No segundo romance de Daniel Galera, Mãos de Cavalo, o assunto aparece novamente, só que num plano secundário, relegado a uma personagem coadjuvante. A esposa do protagonista demonstra grande talento em várias das atividades, mas perde a vontade de seguir além do primeiro passo, desistindo antes mesmo de encontrar algum percalço. Depois de sua primeira exposição bem-sucedida de artes plásticas, desiste. Tenta montar uma pequena empresa e abre mão de sua parte. O protagonista, quase oposto de sua cônjuge nesse sentido (um cirurgião plástico bastante afamado), nada pode fazer por ela. O livro cita de forma direta uma frase de J.G. Ballard (do romance Terroristas do Milênio), em que diz: "minha vida é uma dança das cadeiras, só que ao contrário. Cada vez que pára a música botam mais cadeiras". É uma situação parecida com o protagonista de Até o dia em que o cão morreu, embora no livro anterior o caso seja ainda mais radical: ele tem tudo para ser "um sucesso", condições financeiras, educação, apoio da família e nada sai disso.

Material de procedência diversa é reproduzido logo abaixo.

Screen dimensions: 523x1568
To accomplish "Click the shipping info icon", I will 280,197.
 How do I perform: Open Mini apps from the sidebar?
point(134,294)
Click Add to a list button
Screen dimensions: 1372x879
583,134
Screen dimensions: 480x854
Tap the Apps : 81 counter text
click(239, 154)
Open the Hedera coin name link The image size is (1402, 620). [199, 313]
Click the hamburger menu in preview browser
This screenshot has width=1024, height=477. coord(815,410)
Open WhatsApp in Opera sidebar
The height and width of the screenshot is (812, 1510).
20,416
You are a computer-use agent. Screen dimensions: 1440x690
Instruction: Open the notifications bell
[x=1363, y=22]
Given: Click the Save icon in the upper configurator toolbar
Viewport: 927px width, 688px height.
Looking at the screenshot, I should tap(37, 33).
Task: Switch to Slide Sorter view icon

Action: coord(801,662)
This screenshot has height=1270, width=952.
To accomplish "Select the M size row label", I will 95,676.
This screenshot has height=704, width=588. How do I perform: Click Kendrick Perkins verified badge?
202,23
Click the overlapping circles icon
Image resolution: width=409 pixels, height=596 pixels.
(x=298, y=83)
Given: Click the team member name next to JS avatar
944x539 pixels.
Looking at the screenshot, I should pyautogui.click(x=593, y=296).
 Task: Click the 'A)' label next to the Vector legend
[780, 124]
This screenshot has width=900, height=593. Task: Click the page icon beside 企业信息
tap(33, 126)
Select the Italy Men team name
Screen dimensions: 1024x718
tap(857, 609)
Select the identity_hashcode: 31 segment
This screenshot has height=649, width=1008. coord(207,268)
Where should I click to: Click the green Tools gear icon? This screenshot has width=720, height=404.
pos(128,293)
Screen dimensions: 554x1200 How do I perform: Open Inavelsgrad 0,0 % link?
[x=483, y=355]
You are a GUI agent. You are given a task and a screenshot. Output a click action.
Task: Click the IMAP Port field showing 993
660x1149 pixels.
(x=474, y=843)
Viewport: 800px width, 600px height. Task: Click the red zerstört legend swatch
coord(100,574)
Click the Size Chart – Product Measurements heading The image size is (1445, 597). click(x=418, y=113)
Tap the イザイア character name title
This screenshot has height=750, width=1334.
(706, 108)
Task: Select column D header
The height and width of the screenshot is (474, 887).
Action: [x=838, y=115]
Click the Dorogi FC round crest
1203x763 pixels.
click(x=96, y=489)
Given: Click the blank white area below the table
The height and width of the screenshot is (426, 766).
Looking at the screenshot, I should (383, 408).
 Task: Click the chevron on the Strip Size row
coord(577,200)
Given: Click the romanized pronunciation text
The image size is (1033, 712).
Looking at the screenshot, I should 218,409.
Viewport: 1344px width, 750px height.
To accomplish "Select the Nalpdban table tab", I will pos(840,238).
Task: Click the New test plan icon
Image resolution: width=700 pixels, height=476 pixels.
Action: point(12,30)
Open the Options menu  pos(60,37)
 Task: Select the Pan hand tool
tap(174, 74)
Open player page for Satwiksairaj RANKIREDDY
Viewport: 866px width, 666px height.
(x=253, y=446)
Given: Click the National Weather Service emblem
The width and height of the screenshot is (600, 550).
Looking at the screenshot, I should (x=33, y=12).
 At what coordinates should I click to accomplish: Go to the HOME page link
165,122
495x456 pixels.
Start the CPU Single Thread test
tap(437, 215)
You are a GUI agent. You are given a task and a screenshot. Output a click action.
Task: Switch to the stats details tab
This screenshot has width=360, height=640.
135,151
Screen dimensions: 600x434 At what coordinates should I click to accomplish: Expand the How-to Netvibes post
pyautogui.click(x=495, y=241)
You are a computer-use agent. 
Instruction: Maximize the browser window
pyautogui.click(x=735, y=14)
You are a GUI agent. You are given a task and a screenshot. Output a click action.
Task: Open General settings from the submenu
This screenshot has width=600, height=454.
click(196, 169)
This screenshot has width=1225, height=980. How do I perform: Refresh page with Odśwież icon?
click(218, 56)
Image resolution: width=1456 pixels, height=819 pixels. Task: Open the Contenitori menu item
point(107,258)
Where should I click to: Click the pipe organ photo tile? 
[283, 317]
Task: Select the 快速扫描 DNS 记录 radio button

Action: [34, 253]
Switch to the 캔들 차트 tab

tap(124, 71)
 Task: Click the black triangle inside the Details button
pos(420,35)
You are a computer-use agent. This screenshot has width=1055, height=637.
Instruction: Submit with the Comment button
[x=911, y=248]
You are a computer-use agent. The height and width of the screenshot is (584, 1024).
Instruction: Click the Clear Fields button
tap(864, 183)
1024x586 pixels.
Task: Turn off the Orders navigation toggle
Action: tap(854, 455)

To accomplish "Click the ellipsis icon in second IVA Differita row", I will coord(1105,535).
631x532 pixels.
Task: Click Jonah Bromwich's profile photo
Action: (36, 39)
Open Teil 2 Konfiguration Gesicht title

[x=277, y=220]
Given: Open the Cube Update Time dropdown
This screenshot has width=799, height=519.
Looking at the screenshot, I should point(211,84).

O romance de Daniel Galera se estrutura em capítulos curtos, praticamente "separáveis", cada um com sua particular coesão e expressividade. Falta à obra, no entanto, um certo poder de síntese, de tal forma que esta fraqueza parece se infiltrar até no protagonista, que acaba por se mudar de volta com os pais e entrar num programa de Mestrado em Literatura perto do final do livro. Há trechos inspirados (como o primeiro e o último capítulos), mas talvez seja a própria individualidade possível desses capítulos, ponto forte do livro (em aparência), o impedimento para que o todo seja maior que a soma de suas partes. Ao mesmo tempo que a brevidade impede que a história se torne entediante (com a falta de eventos no enredo), impede também que algo se desenvolva além da descrição do estilo de vida do protagonista, que se consiga dar o salto do particular para algo além. Não se trata de cumprir a suposta obrigação de toda obra de arte ter contornos sociológicos ou filosóficos, mas de incorporar algo além da mera específicidade. Da mesma forma que o protagonista vê pouco além das paredes de seu próprio apartamento, o texto não consegue sair das páginas que formam o volume.

Breno Kummel.
Bacharel formado na UnB (na área de Literatura).
Encontro correspondente à 6a. feira 16.11.2007.